Link to Pubmed [PMID] – 34950537
Link to DOI – 10.7717/peerj.12566
PeerJ 2021 ; 9(): e12566
As in past pandemics, co-circulating pathogens may play a role in the epidemiology of coronavirus disease 2019 (COVID-19), caused by the novel severe acute respiratory syndrome coronavirus 2 (SARS-CoV-2). In particular, experimental evidence indicates that influenza infection can up-regulate the expression of ACE2-the receptor of SARS-CoV-2 in human cells-and facilitate SARS-CoV-2 infection. Here we hypothesized that influenza impacted the epidemiology of SARS-CoV-2 during the early 2020 epidemic of COVID-19 in Europe.

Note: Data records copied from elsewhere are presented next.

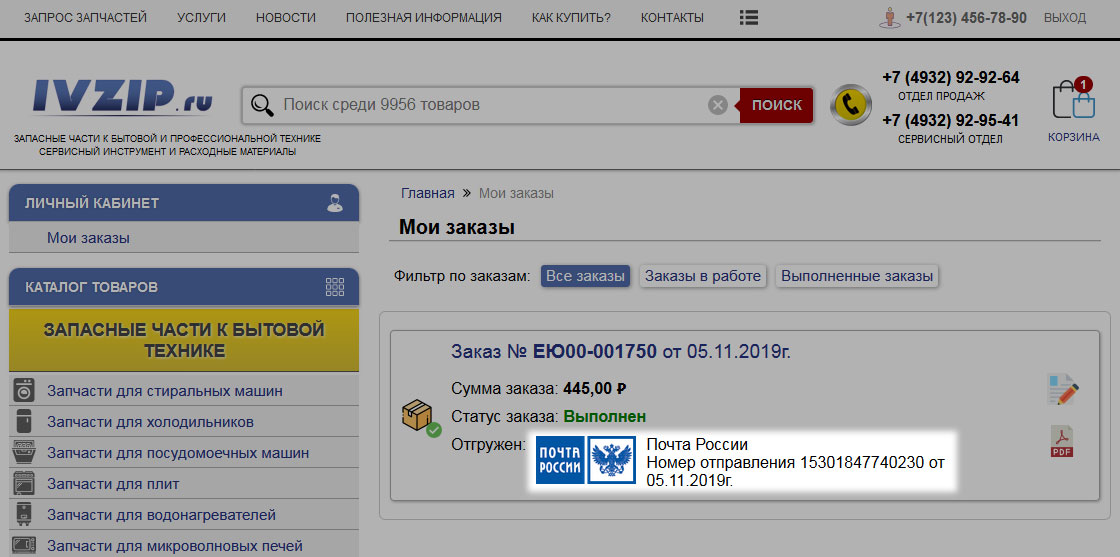Viewport: 1120px width, 557px height.
Task: Click the yellow phone callback icon
Action: 851,105
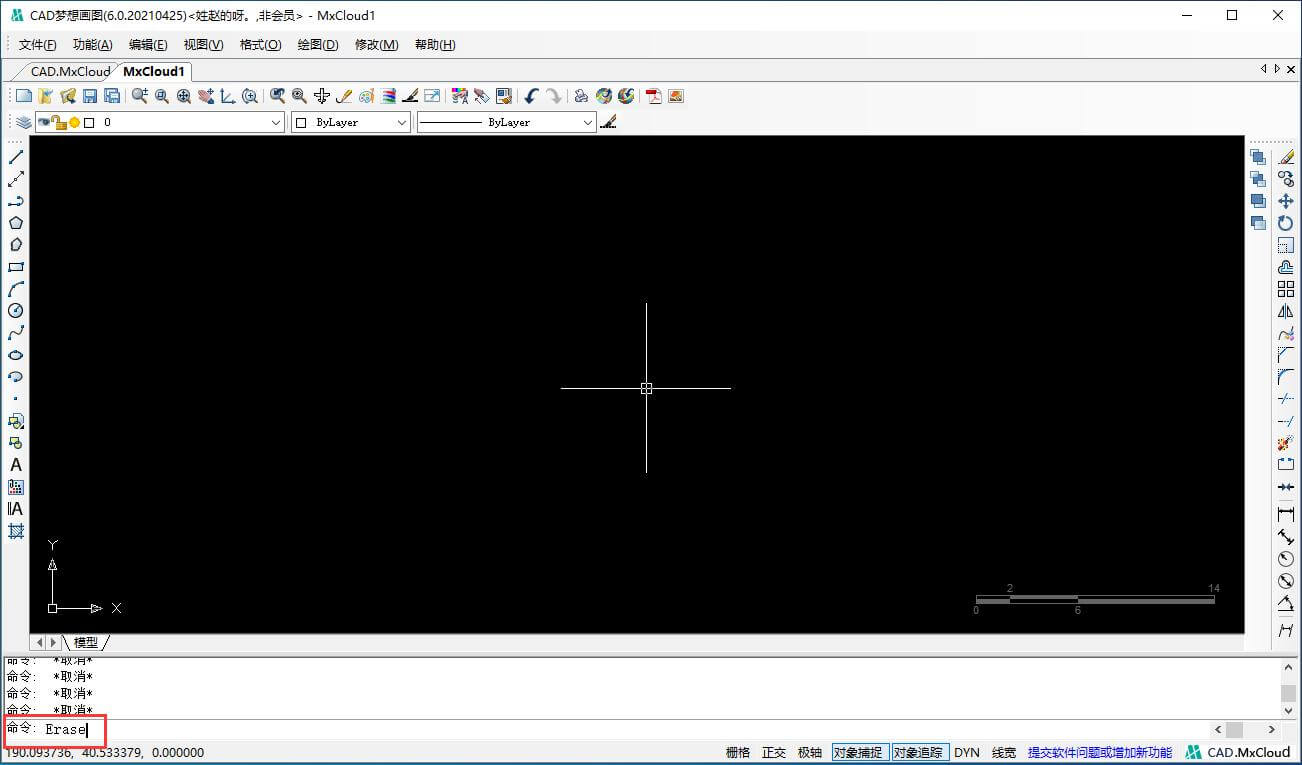This screenshot has width=1302, height=765.
Task: Toggle DYN dynamic input mode
Action: [966, 752]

To test this hypothesis, we developed a population-based model of SARS-CoV-2 transmission and of COVID-19 mortality, which simultaneously incorporated the impact of non-pharmaceutical control measures and of influenza on the epidemiological dynamics of SARS-CoV-2. Using statistical inference methods based on iterated filtering, we confronted this model with mortality incidence data in four European countries (Belgium, Italy, Norway, and Spain) to systematically test a range of assumptions about the impact of influenza. We found consistent evidence for a 1.8-3.4-fold (uncertainty range across countries: 1.1 to 5.0) average population-level increase in SARS-CoV-2 transmission associated with influenza during the period of co-circulation. These estimates remained robust to a variety of alternative assumptions regarding the epidemiological traits of SARS-CoV-2 and the modeled impact of control measures. Although further confirmatory evidence is required, our results suggest that influenza could facilitate the spread and hamper effective control of SARS-CoV-2. More generally, they highlight the possible role of co-circulating pathogens in the epidemiology of COVID-19.